Kein Stress! Bleib ganz ruhig!

Nur noch ein paar Tage, dann ist sie wieder vorbei, die sogenannte besinnliche Zeit. Sogenannt deswegen, weil sich die Zeit vor Weihnachten zeitweilig eher besinnungslos anfühlt. Wer am vierten Advent-Einkaufssamstag die Einkaufszombies auf der Mariahilfer Straße bei ihrer Jagd miterlebt hat, weiß, wovon die Rede ist. Nein, das soll jetzt kein Weihnachts-Bashing werden, aber mit dieser Einleitung bekommt man die Kurve recht gut zum eigentlichen Thema des Interesses, nämlich dem Stress. Doch soll die Kolumne jetzt auch nicht im üblichen und erwartbaren vorweihnachtlichen Wehklagen enden. Im Gegenteil. Lebe lieber unerwartet! Also, konkret geht es darum, wie man Menschen, die ohnehin schon am Limit sind, noch ein bisschen stärker unter Druck setzen kann. Die passenden Worte, die man etwa an jemanden richtet, der gerade aus der Dusche steigt, während draußen vor der Tür schon die Gäste warten, lauten: „Kein Stress!“

Genau diese Aufforderung trägt eine gemeine 180-Grad-Wendung in sich, die dem armen Stressgeplagten subtil mitteilt, dass er sich gefälligst beeilen soll. Umgekehrt kann man Menschen, die noch keine Anzeichen von Stress zeigen, mit drei schönen Worten aus der Fassung bringen: „Bleib ganz ruhig!“ So sehr die Person auch vorher noch in sich geruht hat, so schnell wird sich in ihr Aggression entwickeln. Falls ein Gespräch zu harmonisch verlaufen sollte, hat man damit eine Trumpfkarte in der Hand.
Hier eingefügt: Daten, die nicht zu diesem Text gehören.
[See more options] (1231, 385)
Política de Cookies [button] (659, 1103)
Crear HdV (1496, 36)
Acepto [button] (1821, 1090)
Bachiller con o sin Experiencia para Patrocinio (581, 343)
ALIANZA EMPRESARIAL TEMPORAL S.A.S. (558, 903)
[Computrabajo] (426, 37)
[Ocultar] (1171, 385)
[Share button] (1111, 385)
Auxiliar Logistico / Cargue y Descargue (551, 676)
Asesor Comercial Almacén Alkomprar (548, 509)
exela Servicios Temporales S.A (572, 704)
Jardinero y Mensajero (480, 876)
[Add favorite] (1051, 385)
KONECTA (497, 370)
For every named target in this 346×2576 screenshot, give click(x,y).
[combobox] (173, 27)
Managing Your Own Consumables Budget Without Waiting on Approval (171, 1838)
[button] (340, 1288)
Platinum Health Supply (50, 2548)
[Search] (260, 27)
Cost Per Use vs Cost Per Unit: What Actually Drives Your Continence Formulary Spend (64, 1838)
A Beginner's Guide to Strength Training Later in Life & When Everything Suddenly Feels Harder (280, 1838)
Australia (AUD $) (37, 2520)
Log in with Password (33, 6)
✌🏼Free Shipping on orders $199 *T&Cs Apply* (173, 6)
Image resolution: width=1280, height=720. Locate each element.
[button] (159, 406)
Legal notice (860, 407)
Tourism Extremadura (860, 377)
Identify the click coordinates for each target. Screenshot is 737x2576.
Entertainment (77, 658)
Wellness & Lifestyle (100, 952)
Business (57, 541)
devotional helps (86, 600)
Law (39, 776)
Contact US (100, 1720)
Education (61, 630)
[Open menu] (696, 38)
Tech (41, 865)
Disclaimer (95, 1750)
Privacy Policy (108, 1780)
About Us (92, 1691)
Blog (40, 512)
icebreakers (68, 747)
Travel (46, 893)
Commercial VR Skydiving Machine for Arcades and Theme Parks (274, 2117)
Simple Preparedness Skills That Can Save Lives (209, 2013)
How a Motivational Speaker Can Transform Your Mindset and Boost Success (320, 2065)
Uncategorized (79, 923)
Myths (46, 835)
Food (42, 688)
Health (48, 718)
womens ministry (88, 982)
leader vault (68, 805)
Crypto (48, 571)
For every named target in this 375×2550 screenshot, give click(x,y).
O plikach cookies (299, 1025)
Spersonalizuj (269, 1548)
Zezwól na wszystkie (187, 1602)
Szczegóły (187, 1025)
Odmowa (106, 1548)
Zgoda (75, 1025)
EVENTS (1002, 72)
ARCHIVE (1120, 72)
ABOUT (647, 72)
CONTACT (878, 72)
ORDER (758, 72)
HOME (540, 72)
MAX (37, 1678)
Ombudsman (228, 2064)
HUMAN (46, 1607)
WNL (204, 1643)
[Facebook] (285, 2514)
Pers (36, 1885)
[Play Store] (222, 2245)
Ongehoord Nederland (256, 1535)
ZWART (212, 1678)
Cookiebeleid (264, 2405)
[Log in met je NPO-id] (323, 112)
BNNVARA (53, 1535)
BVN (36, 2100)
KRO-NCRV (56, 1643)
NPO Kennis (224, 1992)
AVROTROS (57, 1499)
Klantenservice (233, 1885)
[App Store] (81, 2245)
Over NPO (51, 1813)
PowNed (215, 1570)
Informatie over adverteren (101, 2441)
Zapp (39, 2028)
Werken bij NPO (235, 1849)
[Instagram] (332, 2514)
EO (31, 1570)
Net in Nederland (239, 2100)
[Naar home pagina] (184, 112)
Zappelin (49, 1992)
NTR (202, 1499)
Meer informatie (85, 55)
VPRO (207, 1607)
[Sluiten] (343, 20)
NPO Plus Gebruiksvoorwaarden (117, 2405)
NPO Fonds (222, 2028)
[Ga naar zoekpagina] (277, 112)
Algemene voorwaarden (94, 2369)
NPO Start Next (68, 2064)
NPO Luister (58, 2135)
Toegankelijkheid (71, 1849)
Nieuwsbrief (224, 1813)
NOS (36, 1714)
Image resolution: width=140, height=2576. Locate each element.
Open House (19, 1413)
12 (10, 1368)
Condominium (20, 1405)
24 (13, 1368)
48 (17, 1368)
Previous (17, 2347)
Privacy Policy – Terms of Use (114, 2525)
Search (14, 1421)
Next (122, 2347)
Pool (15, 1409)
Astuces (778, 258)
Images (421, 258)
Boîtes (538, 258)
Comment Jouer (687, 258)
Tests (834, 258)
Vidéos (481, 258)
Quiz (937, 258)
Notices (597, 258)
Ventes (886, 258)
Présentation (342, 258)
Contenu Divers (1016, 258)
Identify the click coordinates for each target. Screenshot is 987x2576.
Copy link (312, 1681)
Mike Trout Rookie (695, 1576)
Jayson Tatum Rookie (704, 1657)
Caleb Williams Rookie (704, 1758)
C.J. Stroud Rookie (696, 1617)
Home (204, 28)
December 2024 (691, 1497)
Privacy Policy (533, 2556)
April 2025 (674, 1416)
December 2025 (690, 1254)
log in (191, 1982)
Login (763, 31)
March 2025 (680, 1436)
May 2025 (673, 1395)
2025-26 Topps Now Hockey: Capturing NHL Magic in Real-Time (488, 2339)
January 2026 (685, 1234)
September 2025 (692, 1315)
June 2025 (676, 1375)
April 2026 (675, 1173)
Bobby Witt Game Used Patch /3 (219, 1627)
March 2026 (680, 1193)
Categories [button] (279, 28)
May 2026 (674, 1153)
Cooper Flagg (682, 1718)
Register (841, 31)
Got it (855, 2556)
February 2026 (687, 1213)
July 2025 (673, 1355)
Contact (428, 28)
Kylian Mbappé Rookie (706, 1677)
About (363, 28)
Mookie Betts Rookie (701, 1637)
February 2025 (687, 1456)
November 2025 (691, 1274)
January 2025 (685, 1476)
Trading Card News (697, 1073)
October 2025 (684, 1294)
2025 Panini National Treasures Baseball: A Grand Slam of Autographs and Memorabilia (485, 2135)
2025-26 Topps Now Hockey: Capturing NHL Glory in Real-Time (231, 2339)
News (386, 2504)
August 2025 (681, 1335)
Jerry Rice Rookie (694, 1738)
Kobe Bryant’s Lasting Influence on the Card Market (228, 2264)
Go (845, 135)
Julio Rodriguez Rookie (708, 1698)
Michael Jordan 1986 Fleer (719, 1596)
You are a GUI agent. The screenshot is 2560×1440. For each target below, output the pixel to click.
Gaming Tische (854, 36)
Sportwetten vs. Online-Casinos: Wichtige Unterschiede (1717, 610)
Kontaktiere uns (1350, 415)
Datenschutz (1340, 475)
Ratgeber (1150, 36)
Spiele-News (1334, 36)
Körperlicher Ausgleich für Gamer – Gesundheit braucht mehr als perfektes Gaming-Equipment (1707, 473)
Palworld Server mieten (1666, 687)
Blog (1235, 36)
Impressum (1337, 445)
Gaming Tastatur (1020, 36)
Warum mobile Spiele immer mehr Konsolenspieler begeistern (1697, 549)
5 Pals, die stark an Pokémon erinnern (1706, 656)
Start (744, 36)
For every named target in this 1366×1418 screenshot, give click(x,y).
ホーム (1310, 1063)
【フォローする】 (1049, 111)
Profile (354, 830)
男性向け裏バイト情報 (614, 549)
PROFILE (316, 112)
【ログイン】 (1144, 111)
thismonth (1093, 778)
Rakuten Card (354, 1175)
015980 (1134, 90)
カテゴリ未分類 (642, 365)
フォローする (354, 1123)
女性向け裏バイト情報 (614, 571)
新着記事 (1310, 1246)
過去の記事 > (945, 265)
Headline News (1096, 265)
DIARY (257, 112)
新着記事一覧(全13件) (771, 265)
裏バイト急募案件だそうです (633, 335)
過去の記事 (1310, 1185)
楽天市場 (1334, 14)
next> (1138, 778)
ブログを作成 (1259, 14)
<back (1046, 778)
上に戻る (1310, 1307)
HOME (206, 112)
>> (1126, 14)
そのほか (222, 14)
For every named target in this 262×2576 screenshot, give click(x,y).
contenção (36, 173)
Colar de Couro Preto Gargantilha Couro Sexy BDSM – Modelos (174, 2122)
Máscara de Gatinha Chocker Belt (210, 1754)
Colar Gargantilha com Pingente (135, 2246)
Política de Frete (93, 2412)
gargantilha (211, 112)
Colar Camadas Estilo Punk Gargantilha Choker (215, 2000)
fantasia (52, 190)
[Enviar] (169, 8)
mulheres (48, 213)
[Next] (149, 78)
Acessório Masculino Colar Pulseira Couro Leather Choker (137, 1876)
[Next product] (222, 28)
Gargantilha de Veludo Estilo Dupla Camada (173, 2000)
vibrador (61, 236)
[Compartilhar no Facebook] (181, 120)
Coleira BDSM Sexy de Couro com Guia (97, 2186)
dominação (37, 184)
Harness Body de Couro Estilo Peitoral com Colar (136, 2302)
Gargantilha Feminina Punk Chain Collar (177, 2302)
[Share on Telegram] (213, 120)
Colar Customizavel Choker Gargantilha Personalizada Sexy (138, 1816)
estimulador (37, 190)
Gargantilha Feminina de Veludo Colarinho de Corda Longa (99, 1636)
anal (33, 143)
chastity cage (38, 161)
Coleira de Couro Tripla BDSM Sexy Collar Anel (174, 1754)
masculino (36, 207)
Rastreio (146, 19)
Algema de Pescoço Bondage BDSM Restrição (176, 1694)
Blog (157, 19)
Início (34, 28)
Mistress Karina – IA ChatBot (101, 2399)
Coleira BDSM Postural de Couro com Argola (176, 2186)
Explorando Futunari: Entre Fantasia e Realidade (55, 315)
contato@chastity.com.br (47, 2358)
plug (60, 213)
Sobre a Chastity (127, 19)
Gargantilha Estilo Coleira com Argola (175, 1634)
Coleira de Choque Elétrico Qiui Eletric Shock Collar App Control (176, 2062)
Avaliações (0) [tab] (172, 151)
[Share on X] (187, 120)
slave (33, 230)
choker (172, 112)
Zugegeben, diese kleine Lehrstunde in Sachen menschliches Zusammenleben hat eine gewisse provokante Note. Auf der anderen Seite – selbst schuld, wer sich von derartigen Sticheleien aus der Ruhe bringen lässt. Man könnte ja auch ebenso gut sagen: „Ich lasse mich nicht stressen. Ich habe ohnehin schon genug Stress.“ In diesem Sinne wünsche ich eine halbwegs ruhige Weihnachtswoche. Und… kein Stress!

(„Die Presse“, Print-Ausgabe, 19.12.2011)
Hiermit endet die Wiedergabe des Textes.